While mobile attacks still make up less than half the attack volume seen in the ThreatMetrix Network, financial services is experiencing a growth in attacks, particularly in the U.S., Canada, Brazil, and Italy. The most noticeable growth in mobile attacks is on account logins (107% growth over the first half of 2018), as fraudsters attempt to infiltrate user accounts by brute force (using mobile bots) or stealth (using mobile remote access attacks). Account takeovers offer immediate access to customer balances and personal credentials. In line with this, identity spoofing grew 20% compared to 2018’s first six months.

Fintech providers in the financial services industry remain susceptible to account takeovers and payments fraud, particularly digital wallet and remittance companies. ThreatMetrix suggested fintechs traditionally tailor their goods and services to an online only, sometimes mobile-only, consumer base.
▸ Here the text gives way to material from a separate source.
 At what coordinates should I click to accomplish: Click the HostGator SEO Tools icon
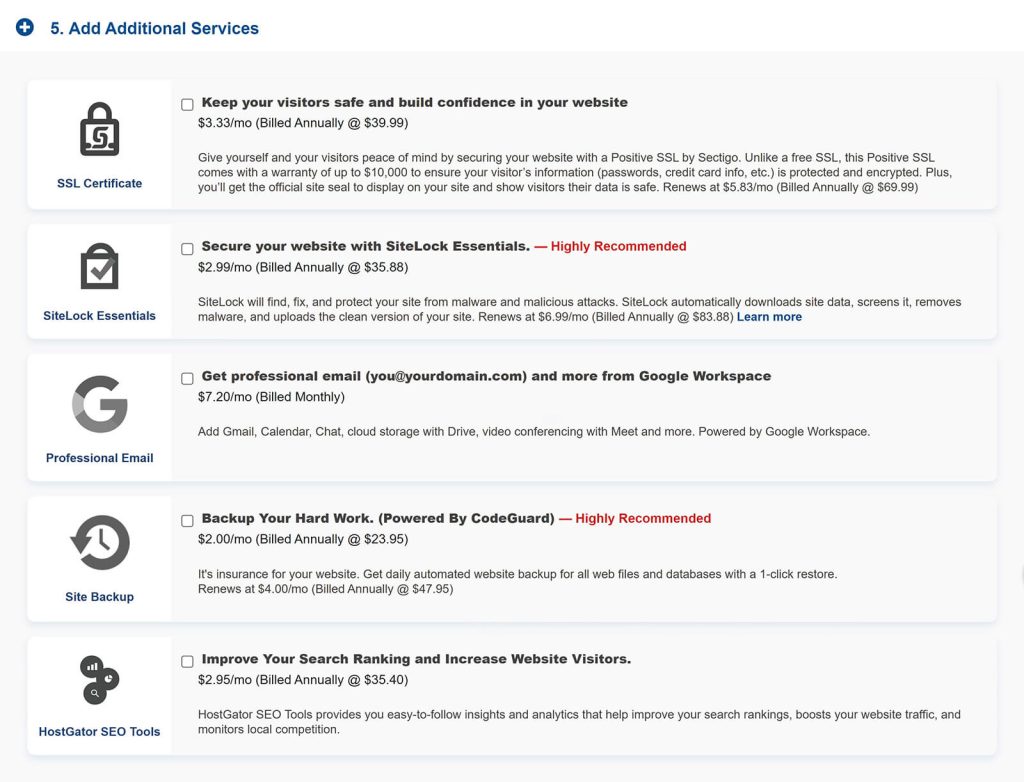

In addition, they often targeted the unbanked and underbanked population, in geographies where identity verification services are less prevalent.

ThreatMetrix identified tethering a device to the internet via a mobile hotspot is a key fraud indicator in financial services: Desktop transactions carried out with a mobile tether are 2.4 times more likely to be fraud than a transaction with a device connected via Wi-Fi/fixed-line broadband.

There are additional reasons for organizations to worry, according to Alisdair Faulkner, chief identity officer at ThreatMetrix, as described in the report’s foreword. “The swirling storm of privacy and security continues to loom heavy on the horizon for every digital business, with the first test cases from GDPR starting to make headlines and the California Privacy Act likely not far behind.” He added, consumers should expect the businesses they transact with to protect their online accounts and personal information, but the line between security and data privacy continues to be tested in the process.